The Night Manager plays a little in both worlds under the direction of Suzanne Bier (who makes her own case for the Bond gig) and writer David Farr. The series has the glamour of Bond but the tension is found in the grunt work Pine does going undercover. Pine learns to pass on information to operatives by ordering ice cream, sleight of hand becomes essential to sneaking documents around and the closest he gets to a gadget is a set of wire cutters.
Throughout it all, Hiddleston gives a composed performance that shows a knack for acting cool under pressure. There’s complexities to the performance as the story escalates but Hiddleston handles himself with the class of a 00-agent. Plus the modern expectations of Bond have become accepting of a few frayed edges, as exemplified by the Craig era of films.
Hiddleston not only acts the part – he looks the part. Before he says one line of dialogue he cuts the perfect frame as the man who could be Bond. Bier knows her leading man has gravitas and allows the camera to move low and slow with him for the maximum amount of cool. It adds up when you throw in the chemistry Hiddleston has with Elizabeth Debicki and things start getting sexy.
Hiddleston can also match wits with Laurie’s maniacal character, highlighting the importance of having a villain who challenges the spy protagonist both physically and mentally. The Night Manager has its action-packed moments but the paranoia and second guessing at play as minds go to war makes it thrilling on another level.

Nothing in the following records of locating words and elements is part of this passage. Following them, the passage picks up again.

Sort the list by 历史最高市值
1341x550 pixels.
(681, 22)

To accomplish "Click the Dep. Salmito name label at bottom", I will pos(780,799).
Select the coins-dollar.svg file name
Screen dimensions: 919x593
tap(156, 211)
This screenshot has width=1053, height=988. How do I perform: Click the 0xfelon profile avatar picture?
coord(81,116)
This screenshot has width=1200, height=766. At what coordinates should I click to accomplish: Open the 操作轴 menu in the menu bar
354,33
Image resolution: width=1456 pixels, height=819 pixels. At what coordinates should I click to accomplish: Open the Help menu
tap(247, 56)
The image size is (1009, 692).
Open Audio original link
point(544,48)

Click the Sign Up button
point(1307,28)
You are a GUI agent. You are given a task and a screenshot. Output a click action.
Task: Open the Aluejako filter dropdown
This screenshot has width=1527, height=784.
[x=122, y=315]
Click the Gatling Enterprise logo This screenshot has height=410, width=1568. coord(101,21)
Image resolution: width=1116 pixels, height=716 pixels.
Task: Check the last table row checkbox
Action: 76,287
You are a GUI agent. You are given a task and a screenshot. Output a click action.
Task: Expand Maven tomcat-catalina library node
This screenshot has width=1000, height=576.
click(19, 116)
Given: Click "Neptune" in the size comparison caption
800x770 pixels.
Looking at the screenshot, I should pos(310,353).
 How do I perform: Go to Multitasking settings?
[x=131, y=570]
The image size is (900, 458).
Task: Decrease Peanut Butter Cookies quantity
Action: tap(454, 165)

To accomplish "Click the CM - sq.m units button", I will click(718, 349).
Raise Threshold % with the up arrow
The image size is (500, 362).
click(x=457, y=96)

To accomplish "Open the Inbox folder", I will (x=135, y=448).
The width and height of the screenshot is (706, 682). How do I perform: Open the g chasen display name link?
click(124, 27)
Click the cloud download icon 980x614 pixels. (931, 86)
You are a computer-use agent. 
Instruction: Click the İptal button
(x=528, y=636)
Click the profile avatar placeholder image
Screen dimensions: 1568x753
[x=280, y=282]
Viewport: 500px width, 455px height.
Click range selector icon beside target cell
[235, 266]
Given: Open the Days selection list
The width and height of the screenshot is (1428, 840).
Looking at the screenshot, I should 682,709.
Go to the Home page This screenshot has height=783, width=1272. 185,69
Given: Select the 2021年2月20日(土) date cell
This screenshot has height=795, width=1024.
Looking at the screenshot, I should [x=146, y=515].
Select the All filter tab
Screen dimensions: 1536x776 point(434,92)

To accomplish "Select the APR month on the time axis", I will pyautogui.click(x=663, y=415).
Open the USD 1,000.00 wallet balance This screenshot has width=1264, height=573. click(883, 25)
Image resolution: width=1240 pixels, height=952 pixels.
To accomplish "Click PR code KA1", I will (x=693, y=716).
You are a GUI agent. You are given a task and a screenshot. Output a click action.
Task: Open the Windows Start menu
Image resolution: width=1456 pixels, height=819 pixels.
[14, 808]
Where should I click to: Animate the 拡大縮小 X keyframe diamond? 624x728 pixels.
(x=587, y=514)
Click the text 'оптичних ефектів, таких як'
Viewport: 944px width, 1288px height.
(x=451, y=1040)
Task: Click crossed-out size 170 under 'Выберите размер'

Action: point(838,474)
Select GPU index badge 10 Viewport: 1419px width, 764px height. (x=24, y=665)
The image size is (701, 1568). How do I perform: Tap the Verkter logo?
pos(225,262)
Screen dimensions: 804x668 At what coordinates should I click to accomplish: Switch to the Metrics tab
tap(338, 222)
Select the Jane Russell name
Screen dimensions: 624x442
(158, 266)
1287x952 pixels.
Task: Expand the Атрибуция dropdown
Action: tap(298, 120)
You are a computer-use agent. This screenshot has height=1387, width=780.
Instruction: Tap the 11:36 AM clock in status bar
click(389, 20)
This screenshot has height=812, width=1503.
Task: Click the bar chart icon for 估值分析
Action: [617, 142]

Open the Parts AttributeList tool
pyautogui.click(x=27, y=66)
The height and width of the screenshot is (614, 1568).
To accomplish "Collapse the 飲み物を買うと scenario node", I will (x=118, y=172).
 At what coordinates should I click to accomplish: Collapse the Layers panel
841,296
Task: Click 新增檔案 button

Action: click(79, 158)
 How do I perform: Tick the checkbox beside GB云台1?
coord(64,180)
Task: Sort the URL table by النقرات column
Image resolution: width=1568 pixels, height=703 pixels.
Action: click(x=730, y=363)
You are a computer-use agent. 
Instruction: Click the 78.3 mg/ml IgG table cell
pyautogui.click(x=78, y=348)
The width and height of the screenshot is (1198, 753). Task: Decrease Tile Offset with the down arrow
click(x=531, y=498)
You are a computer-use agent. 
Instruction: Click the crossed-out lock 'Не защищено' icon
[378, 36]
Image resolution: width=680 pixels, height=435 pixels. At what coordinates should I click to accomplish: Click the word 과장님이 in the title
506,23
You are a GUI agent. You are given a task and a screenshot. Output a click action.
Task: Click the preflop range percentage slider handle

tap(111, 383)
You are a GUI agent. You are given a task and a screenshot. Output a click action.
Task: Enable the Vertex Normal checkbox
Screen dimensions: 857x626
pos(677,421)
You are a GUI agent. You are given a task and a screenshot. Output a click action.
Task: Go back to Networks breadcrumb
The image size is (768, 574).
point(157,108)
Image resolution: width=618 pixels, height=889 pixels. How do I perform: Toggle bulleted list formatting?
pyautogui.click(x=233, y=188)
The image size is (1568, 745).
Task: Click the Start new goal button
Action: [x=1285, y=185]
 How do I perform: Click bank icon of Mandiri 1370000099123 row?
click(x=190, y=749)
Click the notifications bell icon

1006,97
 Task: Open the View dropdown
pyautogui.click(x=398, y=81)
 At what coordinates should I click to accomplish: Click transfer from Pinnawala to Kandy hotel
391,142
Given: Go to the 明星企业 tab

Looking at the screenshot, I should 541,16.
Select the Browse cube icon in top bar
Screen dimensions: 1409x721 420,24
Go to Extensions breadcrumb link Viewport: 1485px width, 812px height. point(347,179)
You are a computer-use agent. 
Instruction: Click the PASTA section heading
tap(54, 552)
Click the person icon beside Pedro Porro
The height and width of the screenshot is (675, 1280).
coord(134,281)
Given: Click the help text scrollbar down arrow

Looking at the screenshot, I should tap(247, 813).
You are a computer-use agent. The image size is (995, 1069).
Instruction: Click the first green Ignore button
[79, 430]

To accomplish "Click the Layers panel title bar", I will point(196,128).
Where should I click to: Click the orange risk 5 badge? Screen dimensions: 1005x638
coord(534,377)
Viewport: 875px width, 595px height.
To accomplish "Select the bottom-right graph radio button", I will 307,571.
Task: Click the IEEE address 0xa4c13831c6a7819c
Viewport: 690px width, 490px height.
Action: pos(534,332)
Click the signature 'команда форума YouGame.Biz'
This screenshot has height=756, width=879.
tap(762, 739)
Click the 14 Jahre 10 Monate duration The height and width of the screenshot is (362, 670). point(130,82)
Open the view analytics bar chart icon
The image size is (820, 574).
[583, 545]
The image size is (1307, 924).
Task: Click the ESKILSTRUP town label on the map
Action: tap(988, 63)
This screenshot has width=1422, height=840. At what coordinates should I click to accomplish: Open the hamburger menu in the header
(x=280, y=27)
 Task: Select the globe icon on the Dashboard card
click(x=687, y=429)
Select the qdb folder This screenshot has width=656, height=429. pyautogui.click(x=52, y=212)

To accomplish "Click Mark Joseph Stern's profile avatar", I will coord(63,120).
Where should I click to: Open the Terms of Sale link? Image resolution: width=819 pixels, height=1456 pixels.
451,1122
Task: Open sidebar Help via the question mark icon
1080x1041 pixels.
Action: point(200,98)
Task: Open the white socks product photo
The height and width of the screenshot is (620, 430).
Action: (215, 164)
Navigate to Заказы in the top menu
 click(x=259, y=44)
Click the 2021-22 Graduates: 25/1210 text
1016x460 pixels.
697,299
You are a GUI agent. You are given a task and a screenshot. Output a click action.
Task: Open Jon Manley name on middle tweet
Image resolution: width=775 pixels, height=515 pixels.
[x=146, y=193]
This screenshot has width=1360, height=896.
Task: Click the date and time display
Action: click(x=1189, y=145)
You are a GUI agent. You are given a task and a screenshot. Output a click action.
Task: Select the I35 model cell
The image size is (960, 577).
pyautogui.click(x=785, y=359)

If you can’t wait any longer to get that next Bond fix, The Night Manager is the place to go. It’s a series that manages to outwit 007 while borrowing heavily from the spy franchise’s style in a way that’s nearly undisguisable from the real thing. Plus you get bragging rights if Hiddleston gets the gig.
The Night Manager airs Wednesdays at 8:30pm on SBS. After they air, episodes will be available on SBS On Demand.